Три чётких удара – негромких, но настойчивых. Как будто кто-то стучал не кулаком, а костяшками пальцев, соблюдая какую-то странную вежливость.
Катя впервые услышала его неделю назад. Тогда она решила, что это пьяный сосед перепутал дверь. На вторую ночь – проверила дверной глазок, но в тёмном коридоре никого не было. К пятой ночи она уже не спала до трёх, сидя с телефоном в руках и нервно поглядывая на часы.
И вот – снова.
Тук. Тук.
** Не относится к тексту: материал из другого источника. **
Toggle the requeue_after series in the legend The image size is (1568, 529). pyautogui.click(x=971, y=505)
Тук.
– Хватит! – крикнула она, вскакивая с кровати.
На этот раз она не стала открывать.
Стук повторился – громче. Потом ещё. И ещё.
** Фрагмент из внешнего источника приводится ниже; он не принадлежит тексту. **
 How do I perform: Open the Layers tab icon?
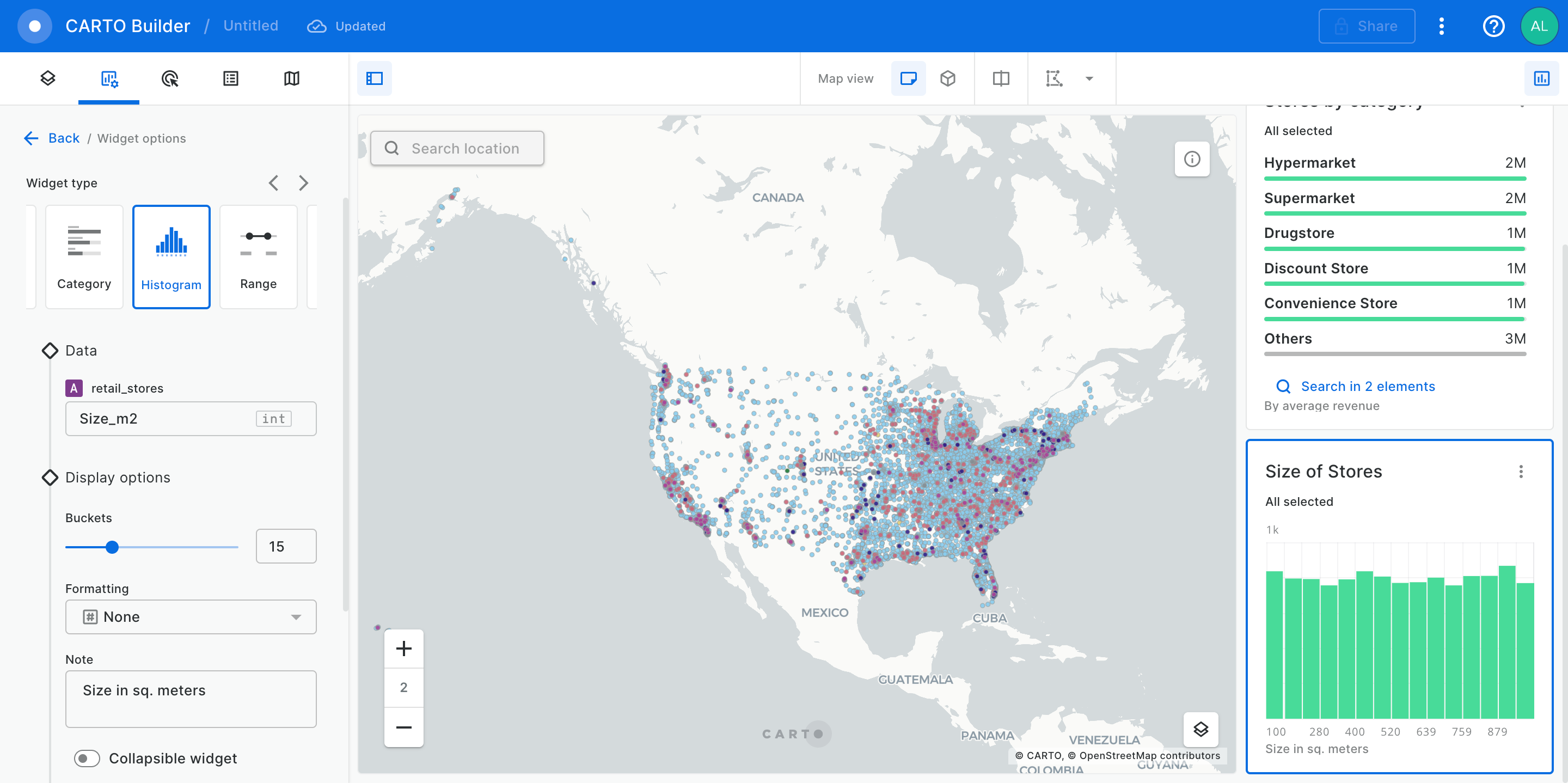pyautogui.click(x=47, y=78)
Деревянная дверь затряслась в раме.
В прихожей висело старое зеркало в дубовой раме – бабушкино наследство. Именно в нём Катя увидела его.
Высокий мужчина в потрёпанной рабочей куртке стоял за её спиной. Лица не было видно – только тёмный силуэт. Но она чувствовала его взгляд.
Она резко обернулась.
Никого.
Когда Катя снова посмотрела в зеркало – отражение было обычным.
Но теперь в воздухе витал слабый запах дешёвого табака и машинного масла.
Катя никогда не знала своего отца.
Мать говорила, что он погиб на стройке, когда Кате было три года. Никаких фотографий не осталось – якобы все сгорели при переезде.
Но в ту ночь, после встречи с силуэтом, Кате приснилось:
Большие тёплые руки подбрасывают её вверх. Грубый смех. Запах дешёвого табака. Голос: «Кто у нас тут принцесса?»
Утром она позвонила матери.
– Мам, каким был отец?
– Зачем тебе? – голос матери сразу стал напряжённым.
– Он мне… приснился.
Долгая пауза.
– Высокий. Работал крановщиком. Любил тебя качать на руках.
– Как он погиб?
– Я же говорила – на стройке.
– Как именно?
Тишина в трубке. Потом – резкий выдох.
– Балка упала. Он толкнул в сторону напарника… а сам не успел.
В следующую ночь Катя не спала.
В 2:20 она уже стояла у двери, дрожащими руками сжимая телефон.